EXERCISE DETAILS: In the data, extract each line that holds the string "arrow".
*** EXERCISE INPUT ***
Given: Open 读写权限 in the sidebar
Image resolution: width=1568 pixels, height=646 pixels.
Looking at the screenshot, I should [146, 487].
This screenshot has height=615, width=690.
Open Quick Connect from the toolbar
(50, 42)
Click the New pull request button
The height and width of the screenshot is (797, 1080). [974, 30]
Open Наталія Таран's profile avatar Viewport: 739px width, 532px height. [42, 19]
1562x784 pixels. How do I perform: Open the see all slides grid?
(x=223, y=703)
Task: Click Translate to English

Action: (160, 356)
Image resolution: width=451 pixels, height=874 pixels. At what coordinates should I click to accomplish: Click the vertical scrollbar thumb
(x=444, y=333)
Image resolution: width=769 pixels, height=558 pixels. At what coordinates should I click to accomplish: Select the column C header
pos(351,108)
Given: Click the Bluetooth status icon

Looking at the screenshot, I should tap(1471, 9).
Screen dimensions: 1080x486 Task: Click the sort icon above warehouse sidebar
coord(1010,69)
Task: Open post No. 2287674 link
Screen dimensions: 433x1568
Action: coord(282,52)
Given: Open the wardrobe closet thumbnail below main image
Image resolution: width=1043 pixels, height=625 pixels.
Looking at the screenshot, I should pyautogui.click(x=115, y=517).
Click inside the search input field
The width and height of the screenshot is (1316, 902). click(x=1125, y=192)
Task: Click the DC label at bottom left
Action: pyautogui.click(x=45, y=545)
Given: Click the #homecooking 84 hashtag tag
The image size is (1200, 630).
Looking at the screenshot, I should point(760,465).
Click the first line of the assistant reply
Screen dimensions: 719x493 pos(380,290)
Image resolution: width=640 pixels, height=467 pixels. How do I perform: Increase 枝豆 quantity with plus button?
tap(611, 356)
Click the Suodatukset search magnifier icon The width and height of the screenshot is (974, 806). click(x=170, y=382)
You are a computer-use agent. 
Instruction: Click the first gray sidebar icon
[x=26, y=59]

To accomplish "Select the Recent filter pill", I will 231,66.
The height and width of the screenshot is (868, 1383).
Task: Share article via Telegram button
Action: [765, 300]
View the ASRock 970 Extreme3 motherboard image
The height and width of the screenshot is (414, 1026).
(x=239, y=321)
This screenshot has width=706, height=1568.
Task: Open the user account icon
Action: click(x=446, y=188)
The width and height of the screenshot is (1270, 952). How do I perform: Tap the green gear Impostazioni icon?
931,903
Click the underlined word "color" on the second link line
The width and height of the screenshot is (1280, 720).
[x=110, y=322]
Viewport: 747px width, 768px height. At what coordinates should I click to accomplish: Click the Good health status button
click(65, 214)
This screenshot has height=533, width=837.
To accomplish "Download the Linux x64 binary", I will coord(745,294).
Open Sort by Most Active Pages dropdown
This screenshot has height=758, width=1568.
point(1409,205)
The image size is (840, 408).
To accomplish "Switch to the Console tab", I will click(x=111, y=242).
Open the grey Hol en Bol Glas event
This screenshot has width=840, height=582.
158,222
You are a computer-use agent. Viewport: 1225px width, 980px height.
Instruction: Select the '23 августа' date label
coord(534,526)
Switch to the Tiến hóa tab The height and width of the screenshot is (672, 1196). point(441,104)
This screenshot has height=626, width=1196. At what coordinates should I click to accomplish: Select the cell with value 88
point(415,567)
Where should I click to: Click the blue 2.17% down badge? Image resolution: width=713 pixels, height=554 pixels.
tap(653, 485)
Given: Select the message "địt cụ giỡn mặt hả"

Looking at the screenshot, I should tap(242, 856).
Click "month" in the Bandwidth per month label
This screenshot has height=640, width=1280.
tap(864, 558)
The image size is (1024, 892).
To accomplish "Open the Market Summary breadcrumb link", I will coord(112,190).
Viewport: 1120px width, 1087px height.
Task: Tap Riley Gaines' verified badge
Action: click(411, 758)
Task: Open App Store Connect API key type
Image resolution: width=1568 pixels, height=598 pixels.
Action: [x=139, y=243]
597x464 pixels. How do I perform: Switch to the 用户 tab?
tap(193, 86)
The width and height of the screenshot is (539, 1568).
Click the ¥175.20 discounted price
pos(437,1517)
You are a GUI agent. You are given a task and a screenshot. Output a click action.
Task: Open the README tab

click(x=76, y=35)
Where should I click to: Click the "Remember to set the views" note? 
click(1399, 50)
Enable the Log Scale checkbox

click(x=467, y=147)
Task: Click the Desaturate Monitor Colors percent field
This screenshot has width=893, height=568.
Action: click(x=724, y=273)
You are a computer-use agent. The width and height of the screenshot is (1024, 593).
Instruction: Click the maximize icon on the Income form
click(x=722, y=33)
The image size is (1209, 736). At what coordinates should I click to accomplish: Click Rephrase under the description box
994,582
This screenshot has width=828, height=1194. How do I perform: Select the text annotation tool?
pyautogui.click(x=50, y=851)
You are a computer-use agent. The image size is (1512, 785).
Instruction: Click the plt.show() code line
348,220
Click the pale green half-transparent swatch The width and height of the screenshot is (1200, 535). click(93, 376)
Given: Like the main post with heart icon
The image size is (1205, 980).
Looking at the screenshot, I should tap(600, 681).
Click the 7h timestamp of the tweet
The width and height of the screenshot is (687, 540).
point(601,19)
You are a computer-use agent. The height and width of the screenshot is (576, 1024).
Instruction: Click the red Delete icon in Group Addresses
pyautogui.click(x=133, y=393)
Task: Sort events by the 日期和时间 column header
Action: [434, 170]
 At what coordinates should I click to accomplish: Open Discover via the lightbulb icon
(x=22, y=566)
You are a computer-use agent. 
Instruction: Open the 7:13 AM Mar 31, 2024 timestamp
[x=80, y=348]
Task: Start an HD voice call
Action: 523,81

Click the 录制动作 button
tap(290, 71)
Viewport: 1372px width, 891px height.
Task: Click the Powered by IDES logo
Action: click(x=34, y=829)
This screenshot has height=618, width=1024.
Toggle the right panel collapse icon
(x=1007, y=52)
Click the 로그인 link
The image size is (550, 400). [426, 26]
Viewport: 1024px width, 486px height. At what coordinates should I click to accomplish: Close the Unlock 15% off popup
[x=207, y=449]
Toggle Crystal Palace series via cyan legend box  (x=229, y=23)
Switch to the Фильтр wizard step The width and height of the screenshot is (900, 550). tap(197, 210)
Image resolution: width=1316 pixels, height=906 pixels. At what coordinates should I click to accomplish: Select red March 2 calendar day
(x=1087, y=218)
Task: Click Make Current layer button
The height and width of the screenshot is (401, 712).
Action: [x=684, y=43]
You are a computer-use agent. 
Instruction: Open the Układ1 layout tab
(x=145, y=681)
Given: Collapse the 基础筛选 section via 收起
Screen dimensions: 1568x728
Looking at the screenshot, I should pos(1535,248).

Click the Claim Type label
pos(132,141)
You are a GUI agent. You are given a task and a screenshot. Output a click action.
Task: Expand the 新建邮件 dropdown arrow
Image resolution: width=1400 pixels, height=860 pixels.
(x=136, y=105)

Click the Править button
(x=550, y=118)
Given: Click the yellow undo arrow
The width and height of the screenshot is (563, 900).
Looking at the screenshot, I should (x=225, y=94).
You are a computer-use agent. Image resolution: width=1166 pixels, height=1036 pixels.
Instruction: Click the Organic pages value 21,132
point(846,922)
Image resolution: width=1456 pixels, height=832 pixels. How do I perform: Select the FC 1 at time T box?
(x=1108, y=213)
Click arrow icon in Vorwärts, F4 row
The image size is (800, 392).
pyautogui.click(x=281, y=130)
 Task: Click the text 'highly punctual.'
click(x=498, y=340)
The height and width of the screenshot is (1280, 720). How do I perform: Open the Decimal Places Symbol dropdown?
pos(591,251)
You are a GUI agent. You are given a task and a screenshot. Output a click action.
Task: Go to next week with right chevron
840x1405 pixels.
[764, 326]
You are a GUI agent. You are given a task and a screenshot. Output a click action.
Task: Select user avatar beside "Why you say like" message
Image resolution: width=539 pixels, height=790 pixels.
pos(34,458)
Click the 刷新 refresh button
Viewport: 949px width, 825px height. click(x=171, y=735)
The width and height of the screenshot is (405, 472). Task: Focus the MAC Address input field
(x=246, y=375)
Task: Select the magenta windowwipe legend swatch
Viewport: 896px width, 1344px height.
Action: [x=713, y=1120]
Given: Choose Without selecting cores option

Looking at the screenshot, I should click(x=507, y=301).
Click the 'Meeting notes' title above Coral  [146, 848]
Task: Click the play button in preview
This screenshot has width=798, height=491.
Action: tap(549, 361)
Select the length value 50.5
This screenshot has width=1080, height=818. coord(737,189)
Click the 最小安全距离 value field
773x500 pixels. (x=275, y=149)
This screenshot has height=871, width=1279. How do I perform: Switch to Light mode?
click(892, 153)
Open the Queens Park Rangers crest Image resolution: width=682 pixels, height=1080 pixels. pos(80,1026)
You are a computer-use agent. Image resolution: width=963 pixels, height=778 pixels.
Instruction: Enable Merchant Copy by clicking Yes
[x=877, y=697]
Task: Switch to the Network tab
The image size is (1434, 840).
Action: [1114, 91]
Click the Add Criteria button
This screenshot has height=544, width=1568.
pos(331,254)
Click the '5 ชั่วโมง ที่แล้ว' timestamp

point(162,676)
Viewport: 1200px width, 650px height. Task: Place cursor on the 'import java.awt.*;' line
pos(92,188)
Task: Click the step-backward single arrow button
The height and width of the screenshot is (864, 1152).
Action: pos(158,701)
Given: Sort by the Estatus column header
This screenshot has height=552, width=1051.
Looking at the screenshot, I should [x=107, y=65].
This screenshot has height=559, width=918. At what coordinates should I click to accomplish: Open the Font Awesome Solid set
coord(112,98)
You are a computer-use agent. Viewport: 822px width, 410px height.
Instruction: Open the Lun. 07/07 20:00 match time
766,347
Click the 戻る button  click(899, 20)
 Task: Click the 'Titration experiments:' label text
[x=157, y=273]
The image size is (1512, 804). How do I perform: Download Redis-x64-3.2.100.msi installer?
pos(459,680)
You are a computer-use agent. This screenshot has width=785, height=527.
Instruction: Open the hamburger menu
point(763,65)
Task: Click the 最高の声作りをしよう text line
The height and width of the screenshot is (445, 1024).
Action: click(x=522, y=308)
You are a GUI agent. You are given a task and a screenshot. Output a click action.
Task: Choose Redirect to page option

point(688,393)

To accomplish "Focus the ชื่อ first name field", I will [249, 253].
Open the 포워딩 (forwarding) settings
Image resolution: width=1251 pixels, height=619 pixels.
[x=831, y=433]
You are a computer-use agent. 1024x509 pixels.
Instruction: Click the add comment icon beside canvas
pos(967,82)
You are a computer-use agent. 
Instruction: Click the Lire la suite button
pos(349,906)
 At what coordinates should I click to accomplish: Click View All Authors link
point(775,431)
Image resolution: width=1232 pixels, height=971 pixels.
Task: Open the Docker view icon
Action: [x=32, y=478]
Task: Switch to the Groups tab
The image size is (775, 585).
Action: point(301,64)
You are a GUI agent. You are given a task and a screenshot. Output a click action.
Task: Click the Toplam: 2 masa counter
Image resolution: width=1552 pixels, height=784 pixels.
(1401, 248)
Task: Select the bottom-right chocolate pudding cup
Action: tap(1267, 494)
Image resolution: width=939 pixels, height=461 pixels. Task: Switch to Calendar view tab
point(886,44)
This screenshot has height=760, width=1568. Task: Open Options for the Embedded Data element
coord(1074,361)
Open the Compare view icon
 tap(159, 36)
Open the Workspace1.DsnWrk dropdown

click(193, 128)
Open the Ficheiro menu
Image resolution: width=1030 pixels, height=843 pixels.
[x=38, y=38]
*** End of EXERCISE INPUT ***
THE COMPLETED TASK:
Task: Expand the 新建邮件 dropdown arrow
Given: Click the yellow undo arrow
Click arrow icon in Vorwärts, F4 row
Task: Click the step-backward single arrow button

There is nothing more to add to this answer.